Directions:
All of the entries are to be repeated exactly, with no pictures included.

Stored data
┄┄┄┄┄┄┄┄┄┄
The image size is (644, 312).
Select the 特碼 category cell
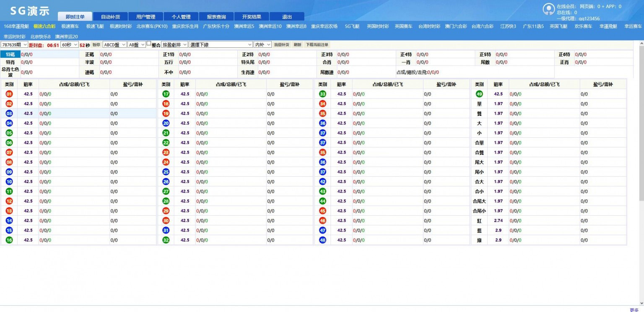click(x=10, y=54)
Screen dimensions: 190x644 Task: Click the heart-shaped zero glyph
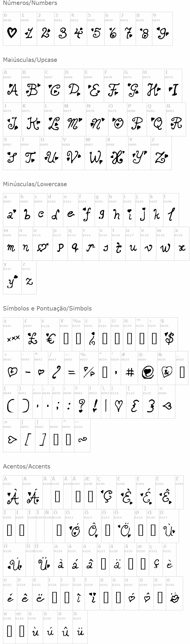point(12,33)
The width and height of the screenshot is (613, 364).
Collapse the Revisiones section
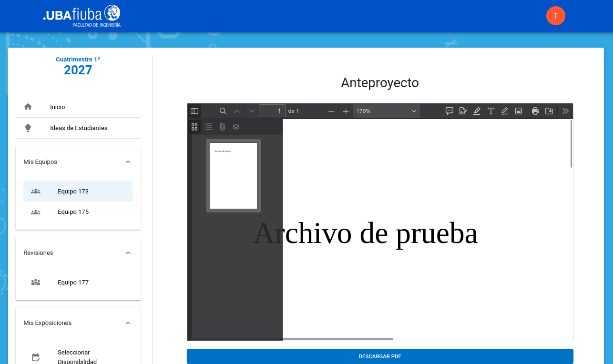pyautogui.click(x=128, y=253)
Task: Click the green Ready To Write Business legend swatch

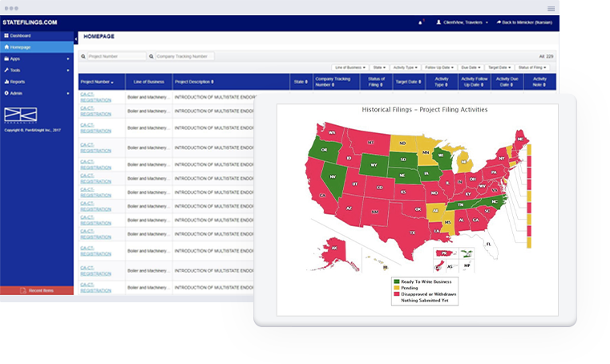Action: [396, 281]
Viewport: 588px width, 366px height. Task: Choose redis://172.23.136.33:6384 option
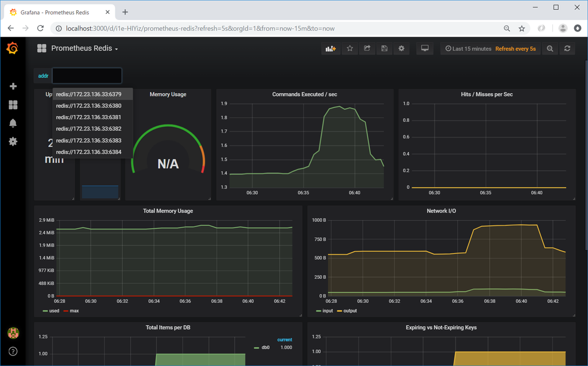pos(89,152)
┄┄┄┄┄┄┄┄┄┄
Answer below:
The image size is (644, 312).
Select the 特碼 category cell
click(x=10, y=54)
Screen dimensions: 190x644 Task: Click the heart-shaped zero glyph
point(12,33)
The width and height of the screenshot is (613, 364).
Collapse the Revisiones section
pyautogui.click(x=128, y=253)
Task: Click the green Ready To Write Business legend swatch

Action: [396, 281]
Viewport: 588px width, 366px height. Task: Choose redis://172.23.136.33:6384 option
pos(89,152)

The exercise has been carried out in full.